- TEXTO DE PRÁCTICA -

==================================================

Las falacias son errores comunes de razonamiento que pueden afectar gravemente nuestras relaciones interpersonales. Estas falacias pueden ser engañosas y nos llevan a tomar decisiones incorrectas, basadas en argumentos falsos o poco fundamentados sobre los demás. Juzgar a nuestro semejante a partir de rumores y prejuicios daña al juzgador y mucho más al juzgado.

Uno de los tipos comunes de falacias es la "ad hominem". Ocurre cuando atacamos a la persona, en sus aspectos personales, en lugar de centrar los argumentos en el discurso. Esta falacia puede dañar las relaciones interpersonales, ya que se enfoca en criticar a la persona en lugar de resolver el problema en cuestión.

Otra común es la falacia de la generalización apresurada, que ocurre cuando llegamos a una conclusión sobre un grupo completo de personas, basada en una experiencia limitada, es decir, en un estereotipo. Esta falacia puede ser especialmente dañina en las relaciones interpersonales, ya que puede llevarnos a juzgar injustamente a alguien o a tratar a alguien de manera diferente debido a una supuesta generalización.

La falacia de la falsa causa también puede ser perjudicial para las relaciones interpersonales, ya que esta nos lleva a creer que una cosa causa otra, sin tener pruebas suficientes para apoyar esta afirmación. Esta manera de pensar puede llevarnos a culpar a alguien por algo que no tiene relación con ellos o a atribuir incorrectamente el éxito o fracaso de una situación a una sola causa.

==================================================

- MATERIAL PROPORCIONADO -
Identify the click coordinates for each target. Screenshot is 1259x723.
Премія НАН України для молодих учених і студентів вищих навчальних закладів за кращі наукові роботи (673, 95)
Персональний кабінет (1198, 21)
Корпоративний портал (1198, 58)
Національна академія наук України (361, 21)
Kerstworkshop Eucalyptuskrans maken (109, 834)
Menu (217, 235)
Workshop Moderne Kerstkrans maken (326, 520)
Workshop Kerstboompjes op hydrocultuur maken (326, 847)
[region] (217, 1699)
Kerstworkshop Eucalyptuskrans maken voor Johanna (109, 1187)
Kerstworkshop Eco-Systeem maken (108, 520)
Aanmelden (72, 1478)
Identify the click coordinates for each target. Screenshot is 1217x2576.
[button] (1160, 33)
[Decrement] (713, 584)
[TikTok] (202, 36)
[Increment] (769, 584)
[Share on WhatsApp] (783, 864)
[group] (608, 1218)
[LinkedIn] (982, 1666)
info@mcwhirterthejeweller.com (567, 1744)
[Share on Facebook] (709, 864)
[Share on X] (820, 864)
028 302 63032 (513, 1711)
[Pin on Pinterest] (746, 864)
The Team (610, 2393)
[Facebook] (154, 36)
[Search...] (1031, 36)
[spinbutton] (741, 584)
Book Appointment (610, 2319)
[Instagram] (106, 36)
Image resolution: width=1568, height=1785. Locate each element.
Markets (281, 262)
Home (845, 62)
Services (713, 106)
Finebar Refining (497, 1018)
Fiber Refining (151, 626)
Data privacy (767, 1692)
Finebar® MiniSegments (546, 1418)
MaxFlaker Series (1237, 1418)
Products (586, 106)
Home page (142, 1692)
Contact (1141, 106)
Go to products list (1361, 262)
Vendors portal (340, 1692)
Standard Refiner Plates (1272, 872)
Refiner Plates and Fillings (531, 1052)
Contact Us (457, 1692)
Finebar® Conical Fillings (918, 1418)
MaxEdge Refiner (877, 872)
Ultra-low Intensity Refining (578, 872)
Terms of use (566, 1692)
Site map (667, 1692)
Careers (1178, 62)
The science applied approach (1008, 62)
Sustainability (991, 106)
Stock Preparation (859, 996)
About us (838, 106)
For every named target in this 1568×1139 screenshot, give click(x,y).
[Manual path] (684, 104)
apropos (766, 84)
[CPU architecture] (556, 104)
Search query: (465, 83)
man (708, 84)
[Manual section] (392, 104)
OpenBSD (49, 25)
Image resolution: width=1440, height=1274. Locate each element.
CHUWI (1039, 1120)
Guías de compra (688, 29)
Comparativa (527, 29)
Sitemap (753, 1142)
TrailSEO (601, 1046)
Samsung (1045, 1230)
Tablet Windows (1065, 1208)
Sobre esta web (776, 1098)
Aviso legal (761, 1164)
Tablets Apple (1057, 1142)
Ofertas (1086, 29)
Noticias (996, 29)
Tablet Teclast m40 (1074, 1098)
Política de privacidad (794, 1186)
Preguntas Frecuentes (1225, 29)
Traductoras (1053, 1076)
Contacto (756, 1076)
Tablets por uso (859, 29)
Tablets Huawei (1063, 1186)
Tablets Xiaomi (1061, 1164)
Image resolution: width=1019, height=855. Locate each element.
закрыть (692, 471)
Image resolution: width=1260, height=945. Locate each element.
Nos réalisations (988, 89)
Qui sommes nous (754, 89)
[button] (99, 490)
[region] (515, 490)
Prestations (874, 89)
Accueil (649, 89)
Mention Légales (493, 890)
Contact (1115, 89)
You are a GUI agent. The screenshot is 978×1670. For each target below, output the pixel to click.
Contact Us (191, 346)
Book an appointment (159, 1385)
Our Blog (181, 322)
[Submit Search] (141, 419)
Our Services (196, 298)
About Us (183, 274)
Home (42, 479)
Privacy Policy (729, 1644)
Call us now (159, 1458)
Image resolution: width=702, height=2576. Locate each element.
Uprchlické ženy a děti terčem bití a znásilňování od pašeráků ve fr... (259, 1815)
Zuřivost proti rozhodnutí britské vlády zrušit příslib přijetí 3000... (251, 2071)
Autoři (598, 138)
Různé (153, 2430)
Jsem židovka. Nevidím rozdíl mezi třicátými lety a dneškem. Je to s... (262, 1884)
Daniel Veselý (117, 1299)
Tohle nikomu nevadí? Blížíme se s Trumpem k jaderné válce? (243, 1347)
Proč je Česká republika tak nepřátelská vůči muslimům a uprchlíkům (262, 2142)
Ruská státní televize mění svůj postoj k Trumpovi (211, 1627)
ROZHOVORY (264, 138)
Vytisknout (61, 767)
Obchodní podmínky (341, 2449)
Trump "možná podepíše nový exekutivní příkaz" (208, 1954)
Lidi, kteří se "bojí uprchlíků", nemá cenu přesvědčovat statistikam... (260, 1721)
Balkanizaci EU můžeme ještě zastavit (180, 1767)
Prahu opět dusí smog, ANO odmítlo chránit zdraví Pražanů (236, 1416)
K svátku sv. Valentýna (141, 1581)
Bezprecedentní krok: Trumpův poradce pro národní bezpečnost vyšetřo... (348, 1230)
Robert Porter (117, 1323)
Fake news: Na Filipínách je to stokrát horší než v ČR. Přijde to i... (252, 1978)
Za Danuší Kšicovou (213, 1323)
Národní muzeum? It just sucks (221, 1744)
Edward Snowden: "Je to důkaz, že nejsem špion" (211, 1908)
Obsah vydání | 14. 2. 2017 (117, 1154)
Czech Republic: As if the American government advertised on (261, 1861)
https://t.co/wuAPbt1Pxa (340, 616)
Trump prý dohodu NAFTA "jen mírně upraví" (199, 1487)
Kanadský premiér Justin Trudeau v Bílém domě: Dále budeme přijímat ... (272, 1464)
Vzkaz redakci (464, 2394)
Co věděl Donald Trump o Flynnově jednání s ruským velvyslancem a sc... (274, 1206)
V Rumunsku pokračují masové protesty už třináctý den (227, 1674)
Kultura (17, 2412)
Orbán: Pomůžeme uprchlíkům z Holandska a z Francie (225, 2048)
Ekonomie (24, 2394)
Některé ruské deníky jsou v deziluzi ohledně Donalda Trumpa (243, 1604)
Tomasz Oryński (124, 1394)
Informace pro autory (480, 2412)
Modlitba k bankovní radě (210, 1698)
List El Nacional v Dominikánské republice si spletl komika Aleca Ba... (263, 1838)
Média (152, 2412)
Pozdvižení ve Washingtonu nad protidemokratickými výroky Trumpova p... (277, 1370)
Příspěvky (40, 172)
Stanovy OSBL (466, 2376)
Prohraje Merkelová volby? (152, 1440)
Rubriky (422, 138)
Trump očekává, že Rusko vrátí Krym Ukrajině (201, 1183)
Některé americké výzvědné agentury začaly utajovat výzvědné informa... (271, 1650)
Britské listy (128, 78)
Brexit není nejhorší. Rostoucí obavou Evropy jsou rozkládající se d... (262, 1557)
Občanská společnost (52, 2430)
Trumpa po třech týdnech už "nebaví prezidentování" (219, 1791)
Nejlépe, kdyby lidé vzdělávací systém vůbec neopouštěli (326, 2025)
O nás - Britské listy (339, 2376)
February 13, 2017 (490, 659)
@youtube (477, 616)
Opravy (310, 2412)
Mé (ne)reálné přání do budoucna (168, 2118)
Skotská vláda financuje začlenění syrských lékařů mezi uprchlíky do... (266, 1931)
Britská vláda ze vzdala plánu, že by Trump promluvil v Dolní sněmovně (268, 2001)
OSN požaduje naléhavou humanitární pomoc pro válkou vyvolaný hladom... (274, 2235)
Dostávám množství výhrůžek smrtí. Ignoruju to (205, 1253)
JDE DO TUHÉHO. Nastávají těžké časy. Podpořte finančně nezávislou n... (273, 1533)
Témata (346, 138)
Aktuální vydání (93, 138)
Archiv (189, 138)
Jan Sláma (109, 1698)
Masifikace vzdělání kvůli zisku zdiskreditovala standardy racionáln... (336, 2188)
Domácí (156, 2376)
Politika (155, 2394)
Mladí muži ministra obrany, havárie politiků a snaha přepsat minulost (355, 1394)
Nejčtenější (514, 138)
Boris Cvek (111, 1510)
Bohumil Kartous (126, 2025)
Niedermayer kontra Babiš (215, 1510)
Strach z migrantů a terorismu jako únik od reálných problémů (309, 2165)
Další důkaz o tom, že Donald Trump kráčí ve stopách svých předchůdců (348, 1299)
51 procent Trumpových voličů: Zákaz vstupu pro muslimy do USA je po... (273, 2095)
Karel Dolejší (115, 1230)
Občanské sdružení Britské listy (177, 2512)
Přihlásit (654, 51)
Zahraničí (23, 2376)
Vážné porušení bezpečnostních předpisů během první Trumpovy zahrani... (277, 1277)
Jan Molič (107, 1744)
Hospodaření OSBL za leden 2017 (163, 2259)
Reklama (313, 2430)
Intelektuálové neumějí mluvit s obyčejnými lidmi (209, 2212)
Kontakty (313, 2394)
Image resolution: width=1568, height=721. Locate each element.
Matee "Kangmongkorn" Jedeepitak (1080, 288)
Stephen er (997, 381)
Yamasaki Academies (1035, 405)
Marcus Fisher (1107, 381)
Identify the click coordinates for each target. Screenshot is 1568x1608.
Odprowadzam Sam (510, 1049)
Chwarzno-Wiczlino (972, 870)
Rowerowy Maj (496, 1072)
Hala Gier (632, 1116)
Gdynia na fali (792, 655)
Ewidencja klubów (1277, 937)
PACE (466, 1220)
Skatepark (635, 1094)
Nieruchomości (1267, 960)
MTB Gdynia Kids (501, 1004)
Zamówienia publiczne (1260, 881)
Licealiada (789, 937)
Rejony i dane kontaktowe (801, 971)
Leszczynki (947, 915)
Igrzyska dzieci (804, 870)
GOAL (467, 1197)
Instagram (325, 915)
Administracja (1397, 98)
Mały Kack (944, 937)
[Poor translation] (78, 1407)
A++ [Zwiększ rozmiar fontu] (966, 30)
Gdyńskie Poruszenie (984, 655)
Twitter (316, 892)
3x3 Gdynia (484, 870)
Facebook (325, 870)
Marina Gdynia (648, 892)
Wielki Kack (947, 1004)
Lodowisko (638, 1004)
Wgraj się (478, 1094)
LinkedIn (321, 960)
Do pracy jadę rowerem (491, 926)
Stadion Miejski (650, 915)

==================================================

- CONSIGNA A -
Reescribe el fragmento del texto sobre las falacias que empieza con las palabras "La falacia de la falsa" y termina con "una sola causa.", sustituyendo "perjudicial" por "nociva".
- CONSIGNA B -
Prosigue el texto sobre las falacias en las relaciones interpersonales a partir del punto en que se detiene.

- RESPUESTA A -
La falacia de la falsa causa también puede ser nociva para las relaciones interpersonales, ya que esta nos lleva a creer que una cosa causa otra, sin tener pruebas suficientes para apoyar esta afirmación. Esta manera de pensar puede llevarnos a culpar a alguien por algo que no tiene relación con ellos o a atribuir incorrectamente el éxito o fracaso de una situación a una sola causa.

- RESPUESTA B -
Quienes tenemos la oportunidad de tomar decisiones sobre los demás, debemos actuar por las evidencias y nunca por juicios falaces

Las falacias pueden ser particularmente peligrosas en las discusiones emocionales, pues nuestras emociones pueden nublar nuestro juicio y hacernos más propensos a cometer errores de razonamiento. Si no estamos atentos a nuestras propias falacias y a las de los demás, podemos dañar nuestra capacidad para comunicarnos y comprendernos mutuamente.

Para evitar estas y otras falacias, incluidas sus consecuencias en nuestras relaciones interpersonales, es importante estar alerta a nuestros propios patrones de pensamiento y reconocer cuando estamos utilizando un razonamiento falaz. También es importante tener en cuenta que las falacias pueden ser utilizadas intencionalmente por otros para manipular nuestras opiniones y emociones.

Quienes tenemos la oportunidad de tomar decisiones sobre los demás, debemos actuar por las evidencias y nunca por juicios falaces, en tanto errores comunes de razonamiento que pueden tener graves consecuencias en nuestras relaciones interpersonales. Si queremos tener relaciones saludables y positivas, debemos estar atentos a las falacias y trabajar para evitarlas tanto en nosotros mismos como en los demás.